The Liberal Politics of Adolf Hitler
- Author: John King
- Language: English
- Published: 2016
- Publisher: London Books
- Publication place: England
- Media type: Print
- Preceded by: Skinheads
- Followed by: Slaughterhouse Prayer

= The Liberal Politics of Adolf Hitler =

2016 novel by John King

The Liberal Politics of Adolf Hitler is the eighth novel by English author John King, published in 2016. Three essays led to its release: The Left Wing Case for Leaving the EU, Flying the Flag (both in New Statesman), and The People Versus the Elite (Penguin). A supporter of British withdrawal from the European Union, King was previously on the advisory council of the People's Pledge group and appeared on BBC Radio 4's Any Questions at the time of the book's launch. Author David Peace has described the novel as "One of the best, if not the best, bravest and most exciting books I've read in years – needed saying, needed writing and needs to be read."

==Synopsis==
The Liberal Politics of Adolf Hitler is a dystopian novel set approximately fifty years into the future, when a European superstate has been formed and the individual countries of Europe officially dissolved. Power is centralised in the hands of a corporate-driven elite based in Brussels and Berlin. Controllers describe this masked dictatorship as New Democracy. Elections are a thing of the past, and the cultures of the old nation states are recycled in distorted ways. Across Europe, people fight back, with the two main British resistance groups being GB45 and Conflict.
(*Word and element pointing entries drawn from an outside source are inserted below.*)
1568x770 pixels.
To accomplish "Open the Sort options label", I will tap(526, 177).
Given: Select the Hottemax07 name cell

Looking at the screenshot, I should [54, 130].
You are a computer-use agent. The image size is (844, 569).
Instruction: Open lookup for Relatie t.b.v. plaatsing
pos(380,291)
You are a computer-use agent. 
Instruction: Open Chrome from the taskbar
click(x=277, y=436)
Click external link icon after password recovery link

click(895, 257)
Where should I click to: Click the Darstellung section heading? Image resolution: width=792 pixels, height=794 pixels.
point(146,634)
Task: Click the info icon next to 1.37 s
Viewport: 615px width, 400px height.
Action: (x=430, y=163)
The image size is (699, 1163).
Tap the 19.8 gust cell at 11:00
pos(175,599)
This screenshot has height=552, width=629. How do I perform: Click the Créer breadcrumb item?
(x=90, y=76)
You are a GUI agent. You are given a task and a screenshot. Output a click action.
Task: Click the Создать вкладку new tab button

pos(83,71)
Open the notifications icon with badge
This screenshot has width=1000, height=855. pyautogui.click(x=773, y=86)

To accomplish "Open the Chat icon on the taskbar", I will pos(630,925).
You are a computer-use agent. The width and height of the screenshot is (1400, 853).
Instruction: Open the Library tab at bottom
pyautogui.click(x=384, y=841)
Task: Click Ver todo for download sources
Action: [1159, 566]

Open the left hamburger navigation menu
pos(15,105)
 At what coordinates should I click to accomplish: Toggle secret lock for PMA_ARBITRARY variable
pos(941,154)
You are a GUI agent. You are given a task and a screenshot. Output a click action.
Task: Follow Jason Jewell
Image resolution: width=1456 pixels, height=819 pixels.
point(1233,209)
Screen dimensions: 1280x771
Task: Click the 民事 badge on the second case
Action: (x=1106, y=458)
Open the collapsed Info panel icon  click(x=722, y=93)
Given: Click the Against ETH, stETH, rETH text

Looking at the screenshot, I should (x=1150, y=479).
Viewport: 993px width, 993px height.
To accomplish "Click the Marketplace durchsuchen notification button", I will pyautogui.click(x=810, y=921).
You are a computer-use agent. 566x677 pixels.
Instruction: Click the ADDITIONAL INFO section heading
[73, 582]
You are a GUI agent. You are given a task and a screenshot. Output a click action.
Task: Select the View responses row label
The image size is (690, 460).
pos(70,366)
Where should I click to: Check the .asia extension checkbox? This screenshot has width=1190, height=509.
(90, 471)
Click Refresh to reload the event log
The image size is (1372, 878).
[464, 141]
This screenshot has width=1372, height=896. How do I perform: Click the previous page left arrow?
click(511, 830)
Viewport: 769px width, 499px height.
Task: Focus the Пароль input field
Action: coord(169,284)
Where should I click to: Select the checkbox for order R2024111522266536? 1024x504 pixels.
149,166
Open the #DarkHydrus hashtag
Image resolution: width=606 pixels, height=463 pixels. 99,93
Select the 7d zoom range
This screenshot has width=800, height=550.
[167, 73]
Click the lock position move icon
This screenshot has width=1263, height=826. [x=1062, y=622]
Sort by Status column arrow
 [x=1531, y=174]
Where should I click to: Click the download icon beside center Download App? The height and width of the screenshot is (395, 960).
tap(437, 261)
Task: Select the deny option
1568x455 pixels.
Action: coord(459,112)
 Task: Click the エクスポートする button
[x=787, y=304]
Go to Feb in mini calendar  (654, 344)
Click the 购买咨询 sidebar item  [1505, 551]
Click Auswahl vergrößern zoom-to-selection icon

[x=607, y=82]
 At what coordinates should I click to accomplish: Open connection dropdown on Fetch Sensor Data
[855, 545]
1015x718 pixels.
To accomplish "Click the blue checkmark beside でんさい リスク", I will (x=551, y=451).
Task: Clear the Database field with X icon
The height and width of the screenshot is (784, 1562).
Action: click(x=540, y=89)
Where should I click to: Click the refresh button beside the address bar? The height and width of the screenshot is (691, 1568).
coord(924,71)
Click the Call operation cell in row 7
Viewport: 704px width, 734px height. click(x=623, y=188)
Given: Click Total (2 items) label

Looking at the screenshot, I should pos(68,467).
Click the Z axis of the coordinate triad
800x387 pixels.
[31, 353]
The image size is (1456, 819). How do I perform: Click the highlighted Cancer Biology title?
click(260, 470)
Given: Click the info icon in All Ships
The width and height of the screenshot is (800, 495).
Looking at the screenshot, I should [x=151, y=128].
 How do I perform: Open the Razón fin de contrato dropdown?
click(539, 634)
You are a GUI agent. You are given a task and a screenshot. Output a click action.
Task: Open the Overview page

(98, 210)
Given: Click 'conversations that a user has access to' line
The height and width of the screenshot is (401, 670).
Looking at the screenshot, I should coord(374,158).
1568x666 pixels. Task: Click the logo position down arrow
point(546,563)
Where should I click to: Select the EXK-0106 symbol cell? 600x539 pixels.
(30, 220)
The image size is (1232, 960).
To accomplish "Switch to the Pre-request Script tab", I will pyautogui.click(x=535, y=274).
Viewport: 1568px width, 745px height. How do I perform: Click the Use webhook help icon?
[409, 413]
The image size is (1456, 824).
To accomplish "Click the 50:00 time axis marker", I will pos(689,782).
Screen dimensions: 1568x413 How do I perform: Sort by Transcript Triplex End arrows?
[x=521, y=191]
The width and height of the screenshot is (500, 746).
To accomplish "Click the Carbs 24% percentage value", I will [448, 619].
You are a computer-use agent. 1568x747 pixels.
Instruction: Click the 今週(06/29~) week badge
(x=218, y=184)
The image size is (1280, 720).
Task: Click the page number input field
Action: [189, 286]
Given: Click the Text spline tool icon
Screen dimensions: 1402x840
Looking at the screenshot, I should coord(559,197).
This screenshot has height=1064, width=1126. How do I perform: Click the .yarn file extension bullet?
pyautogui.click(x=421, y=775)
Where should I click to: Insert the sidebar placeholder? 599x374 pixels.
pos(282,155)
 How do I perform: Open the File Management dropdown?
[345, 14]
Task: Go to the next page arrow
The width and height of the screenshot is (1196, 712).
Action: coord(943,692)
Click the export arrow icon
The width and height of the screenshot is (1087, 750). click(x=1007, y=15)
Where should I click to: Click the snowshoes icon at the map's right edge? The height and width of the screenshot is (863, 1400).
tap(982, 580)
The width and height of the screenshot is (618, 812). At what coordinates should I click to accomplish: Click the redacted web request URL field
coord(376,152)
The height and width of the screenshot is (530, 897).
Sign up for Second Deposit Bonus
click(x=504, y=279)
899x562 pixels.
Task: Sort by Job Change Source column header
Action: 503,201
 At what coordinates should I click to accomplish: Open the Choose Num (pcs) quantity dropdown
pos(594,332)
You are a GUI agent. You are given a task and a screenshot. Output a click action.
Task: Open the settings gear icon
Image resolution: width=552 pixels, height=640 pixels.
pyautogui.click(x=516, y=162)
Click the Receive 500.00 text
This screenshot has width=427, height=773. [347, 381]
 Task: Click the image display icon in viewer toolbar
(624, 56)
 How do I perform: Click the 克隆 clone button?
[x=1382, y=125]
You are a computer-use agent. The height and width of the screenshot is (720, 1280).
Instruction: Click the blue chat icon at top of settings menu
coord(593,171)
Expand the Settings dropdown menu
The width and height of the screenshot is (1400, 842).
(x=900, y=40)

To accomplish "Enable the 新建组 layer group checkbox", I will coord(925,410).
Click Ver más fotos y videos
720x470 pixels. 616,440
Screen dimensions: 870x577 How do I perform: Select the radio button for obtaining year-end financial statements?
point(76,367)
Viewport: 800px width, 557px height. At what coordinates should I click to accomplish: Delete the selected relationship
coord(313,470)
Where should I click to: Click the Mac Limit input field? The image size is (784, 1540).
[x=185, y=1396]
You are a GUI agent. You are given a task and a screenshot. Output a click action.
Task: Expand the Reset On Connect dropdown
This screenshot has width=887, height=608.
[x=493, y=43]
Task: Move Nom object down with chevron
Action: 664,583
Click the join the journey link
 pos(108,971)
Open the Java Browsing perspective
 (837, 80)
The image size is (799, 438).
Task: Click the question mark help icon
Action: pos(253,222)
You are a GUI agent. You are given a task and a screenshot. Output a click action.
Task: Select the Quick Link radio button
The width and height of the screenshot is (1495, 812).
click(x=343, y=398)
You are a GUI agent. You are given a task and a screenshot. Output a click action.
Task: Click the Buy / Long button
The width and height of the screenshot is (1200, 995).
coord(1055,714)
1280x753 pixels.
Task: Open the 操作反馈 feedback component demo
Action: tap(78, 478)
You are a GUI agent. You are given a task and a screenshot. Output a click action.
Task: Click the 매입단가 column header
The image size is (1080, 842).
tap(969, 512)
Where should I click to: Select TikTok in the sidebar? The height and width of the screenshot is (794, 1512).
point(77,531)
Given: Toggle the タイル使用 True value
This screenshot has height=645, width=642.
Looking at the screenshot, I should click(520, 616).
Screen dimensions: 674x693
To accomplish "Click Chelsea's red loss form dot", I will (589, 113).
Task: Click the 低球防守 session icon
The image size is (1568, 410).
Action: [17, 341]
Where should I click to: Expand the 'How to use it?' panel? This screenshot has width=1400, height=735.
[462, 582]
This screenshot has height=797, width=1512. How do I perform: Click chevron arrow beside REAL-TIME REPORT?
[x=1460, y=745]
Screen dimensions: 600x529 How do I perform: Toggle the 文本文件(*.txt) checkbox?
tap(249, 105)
The novel looks at globalization, the nature of democracy, the manipulation of language, and the future uses of technology. Physical books and hard-copy recordings of documentary, news, film, and music have been outlawed, and full-scale digitisation of the same means history and culture can be edited, rewritten, or deleted as seen fit by those in power. The title of the book draws on a single mention of Hitler, whose crimes against humanity have in this way been hidden from new generations. There is also an animal-rights thread to the story that, in an interview with 3am Magazine (which described the book as "a timely and provocative satire"), the author linked to his next novel, Slaughterhouse Prayer.

==Reception==
The book's reception has tended to split along political and cultural lines. Reviewing it shortly after it was released, The Morning Star said: "King steadily constructs, layer by layer, an increasingly believable world where a combination of intrusive technology, ruthlessness and effectively bland public relations has ensured the domination of the majority's thoughts and actions." Trade Unionists Against The EU called it "Brave, imaginative fiction. An important political novel that is supremely relevant to our turbulent times."

Focusing on the story's cultural and stylistic elements, Marc Glendening of The Democracy Movement saw the novel as "One of the most bizarre and wonderful things I have read. It has the dreamlike quality of a David Lynch movie. A cross between Brave New World, A Clockwork Orange and Nineteen Eighty-Four." The underground punk magazine Streets Sounds wrote: "Blade Runner meets The Clash. Punk fiction at its very best."

In 2018, King collaborated with the industrial musician and producer Meg Lee Chin for a Word Drop video titled "The United States of Europe – Power Fully Centralised", based on the book.